第11話 独立!
「うちで働いてどれくらいだっけ?」
上司から唐突に投げられた質問。
「来月で1年くらいになります。」
「ふーん、そっか。」
意味深。
「何かあったんですか?」
聞かないわけにはいかない。不安が脳裏をよぎる。
「うちの法人で居宅を廃業させる話しが出ている。」
「???」
すぐには理解ができなかった。居宅とは「居宅介護支援事業所」の略称。つまりケアマネジャーの事務所のこと。
私が勤める会社の母体は医療法人。クリニックが主体となった法人。
上司の話では我々、介護保険事業を担当する部署、特に居宅介護支援事業所が赤字続きで問題になっている。
他にデイサービスや通所リハビリテーションの事業所も運営していたが、居宅介護支援事業所だけが赤字。ここを何とかしたいとのことだった。
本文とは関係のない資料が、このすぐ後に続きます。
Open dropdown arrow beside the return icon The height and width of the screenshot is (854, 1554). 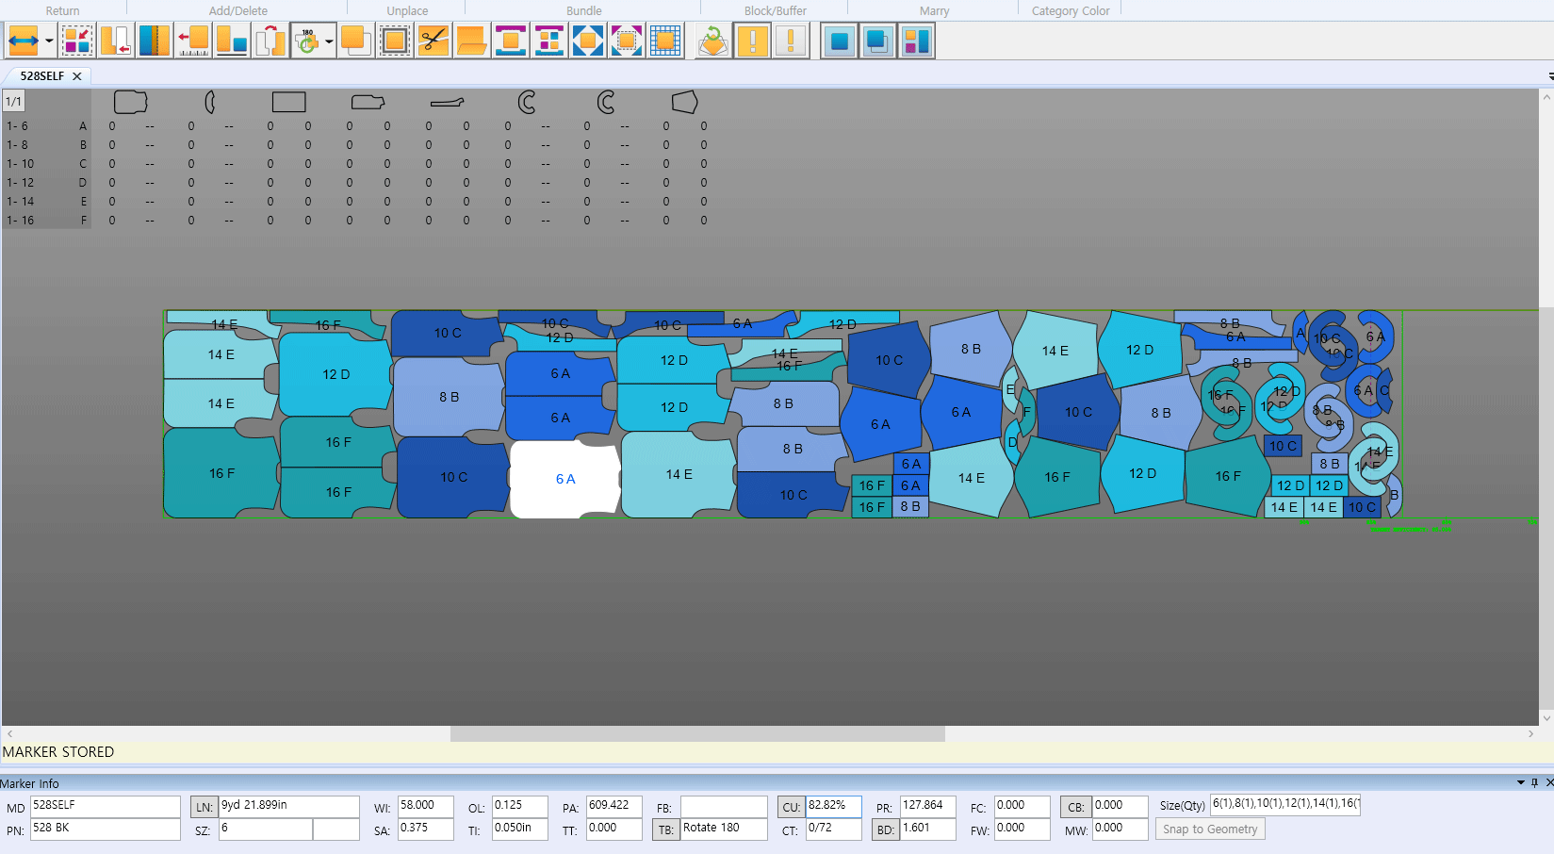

「自分の会社で居宅介護支援事業所だけ引き取らない?利用者さんたちが了承するならそのまま引き継いでもらって。」
素晴らしい話だ。しかし、私は戸惑った。ケアマネジャーになって1年弱。数ヶ月後には独立し、事業所を運営できるのだろうか。
不安しかない。
「少し、考えさせて下さい…」
ありきたりな返答をしてしまった。
「いや、ダメ。今決めて。やるか、やらないか。」
「やります!」
やるしかない。見切り発車の感は否めないが、決断した。
「よし!そしたら指定申請とか、利用者さんの説明とか諸々進めて。指定申請の雛形はこれを見て。」
突然動き出した独立話。
この突然の話がこの後起こる大事件の序章にすぎないことに、当時の私は全く気づいていなかった。